Great Britain’s central bank is considering new restrictions on international banks doing business in England.
As the Financial Times reported Tuesday (July 4), the Bank of England (BoE) could force more foreign banks to establish British subsidiaries, rather than branches.
According to the report, citing people with knowledge of the matter, the plan would lower the threshold requiring international banks with corporate businesses in the U.K. to open subsidiaries, using their own liquidity and capital.
It would also allow U.K. regulators to take over failing banks. However, the FT notes the move would likely be unpopular among banks, as setting up a subsidiary in another country is more costly than running a branch.

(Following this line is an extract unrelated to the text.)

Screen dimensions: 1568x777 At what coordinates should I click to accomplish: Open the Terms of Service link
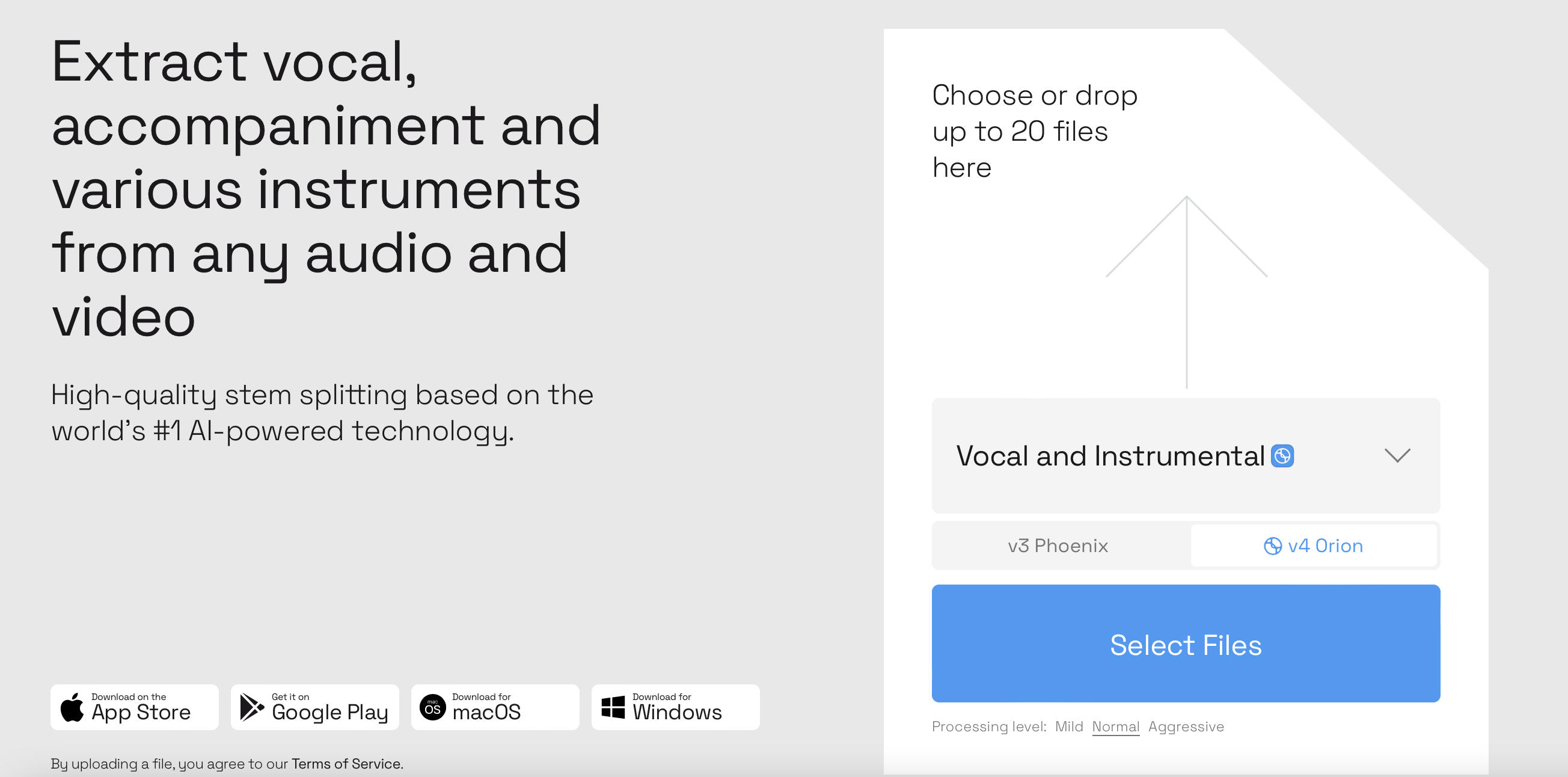(346, 764)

“The ability to utilize branch structures is an important part of what makes London a successful and connected international financial center,” Giles French, chief executive of the Association of Foreign Banks, told the FT.
French added that changes to threshold standards should be “carefully assessed, so it doesn’t deter international banks from operating in the UK and providing essential liquidity and capital.”
The FT report says the plan is part of a larger review by the BoE of March’s failure of Silicon Valley Bank (SVB). That bank had a subsidiary in the U.K., which was taken over by regulators following its parent company’s collapse and sold to banking giant HSBC. Last month, HSBC rebranded the bank as HSBC Innovation.
James Hickson, founder and CEO at European revenue-based lender Bloom, told PYMNTS at the time that HSBC represented “a good safe-haven for depositors.”
However, he noted that the challenge facing HSBC was making sure “that the culture does not get destroyed in the process and that all the factors that made SVB successful, including its ties to the [venture capital (VC)] community, are not lost.”
Ian Stuart, CEO of HSBC UK Bank, has said HSBC Innovation would retain SVB UK’s startup-friendly focus.
The Bank of England’s proposed changes are happening as regulators in the U.S. are set to impose stricter capital requirements on banks.
The new Basel III Endgame requirements will revise capital rules for banks, and mainly impact the eight biggest lenders in America, those with assets in the range of $100 billion to $250 billion. Smaller banks are expected to be exempt from the new rules.